Text extract ▸
==========

Background of Self-Directed IRAs

Self-directed IRAs were conceptualized and written into law in 1974 through the Employee Retirement Income Securities Act (ERISA).

The legalities of self-directed IRAs are complex, and navigating them can be confusing to non-experts. Investors looking to strike out on their own will need more than a dollar and a hunch. “Self-directed IRAs are not for the faint-hearted,” attorney Patrick J. Felix III told Forbes. “You better damn sure know the rules.”

While certainly not a comprehensive treatment, there are key things to keep in mind outlined in greater detail below.

Self-Dealing is Verboten

One cannot borrow against a self-directed IRA, nor can one put its assets up as collateral. Any investments you make cannot be tied to you personally. IRS Code 4975 guides and defines “prohibited transactions” and “prohibited people.” A “prohibited transaction” involves buying, selling, leasing, exchanging or receiving any use, benefit, or compensation, directly or indirectly from an asset in an IRA. A prohibited person is the IRA holder and spouse, parents and spouse, children and spouse, fiduciary, etc. This means one cannot purchase a guest house in the mountains and use it for vacation or rent it to family members, as this would be considered a prohibited transaction despite whether the price was paid at a fair value.

Fees to Consider for Self-Directed IRAs

Even if an investor decides to forgo hiring a tax and/or legal advisor, either of which are costly, paying a custodian instead is not optional. A custodian, for the price, will not do much more than send a paper statement of the account through the mail each month. For that luxury, investors can expect to pay fees to open the account, fees to maintain an account, a fee per asset or security held, and transaction fees – each of which are going to be significantly steeper than fees in other alternative investment vehicles. Some typical costs of a self-directed IRA include:

  • Set-up Costs: $0-$2,500 flat fee
  • Custodian Fee: $20-$100 per year
  • Administration Fee: 0%-2% per year
  • Trading Costs: $0-$1,000 per trade

Beware of Scams

Because of limited protection that custodians or trustees of self-directed IRAs are able to offer, scammers and fraudsters may be more likely to target these investments. The fraud may look like this:

  • Misrepresentations regarding custodial responsibilities — fraudsters may misrepresent the duties so the investment custodian believes that their investments are legitimate.
  • Exploitation of tax-deferred account characteristics — The fact that there are penalties that come with withdrawing money early may help scammers participate in the fraud for longer amounts of time.

==========

Source material ▸
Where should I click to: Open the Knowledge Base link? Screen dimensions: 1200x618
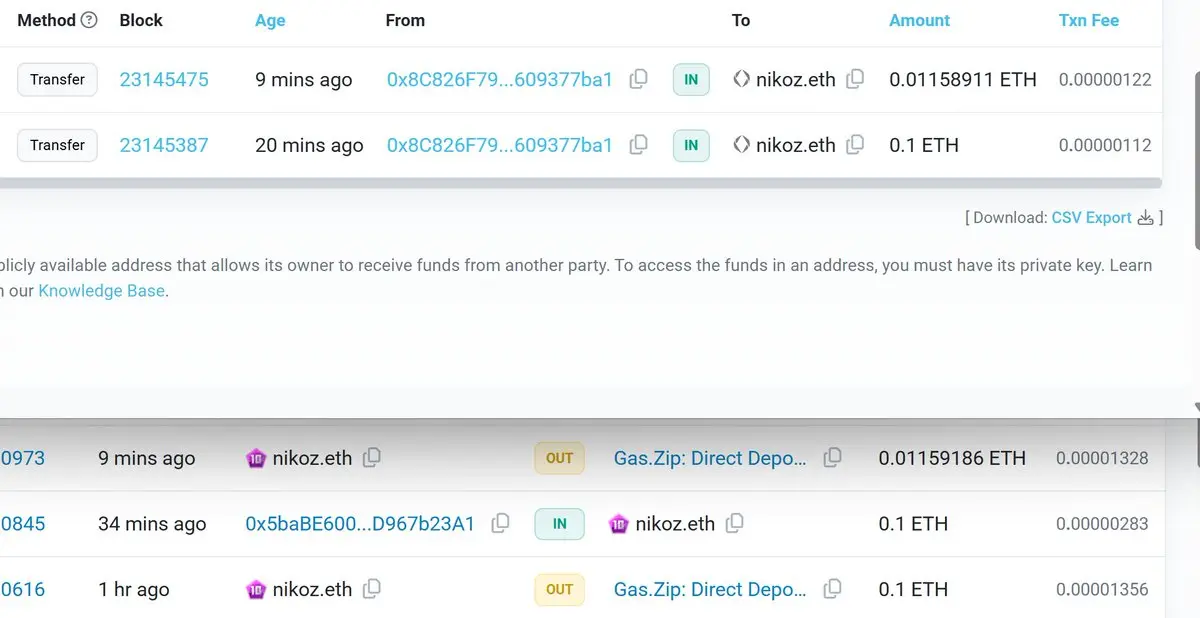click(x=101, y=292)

==========

Problem set ▸
A. According to the text on self-directed IRAs, in what year were these accounts written into law, and through which act?
B. List every typical cost of a self-directed IRA given in the text on self-directed IRAs, with the range stated for each.
C. Carry the text on self-directed IRAs forward from its final sentence.
The material has no connection to the text on self-directed IRAs.

Solved problems ▸
A. 1974, through the Employee Retirement Income Securities Act (ERISA).

B.
Set-up Costs: $0-$2,500 flat fee
Custodian Fee: $20-$100 per year
Administration Fee: 0%-2% per year
Trading Costs: $0-$1,000 per trade

C.
  • Lack of information in alternative investments — Unlike publicly traded securities, self-directed IRAs fly under the radar; a public accounting firm may not have access to them. This makes it easier for fraudulent activity to occur.

[Editors’ Note: If you’d be interested in more about avoiding investment fraud, read Protection from Investment Fraud: Who’s Got Your Back?]

Takeaways for Starting a Self-Directed IRA

While different from traditional or Roth IRAs, self-Directed IRAs have their own appeal, the investor should consider carefully. Self-directed IRAs can be a good option for housing retirement money, but are not without their own caveats and rules that must be obeyed. They are not without the threat of fraud.


[Editors’ Note: If you enjoyed this article, you may also be interested in reading Beyond the Fringe: Alternative Asset Classes Go Mainstream or articles from our Money Basics series. To learn more about this and related topics, you may want to attend the following on-demand webinars (which you can listen to at your leisure and each includes a comprehensive customer PowerPoint about the topic):

This is an updated version of an article originally published on April 9, 2019. It has been updated by James Howley.]

©2022. DailyDACTM, LLC d/b/a/ Financial PoiseTM. This article is subject to the disclaimers found here.

About Alicia Purdy

With a Master’s degree in Journalism and extensive experience as a freelance writer and editor, Alicia has found success across genres including: news, business and finance, government/politics, faith and family as well as blogging.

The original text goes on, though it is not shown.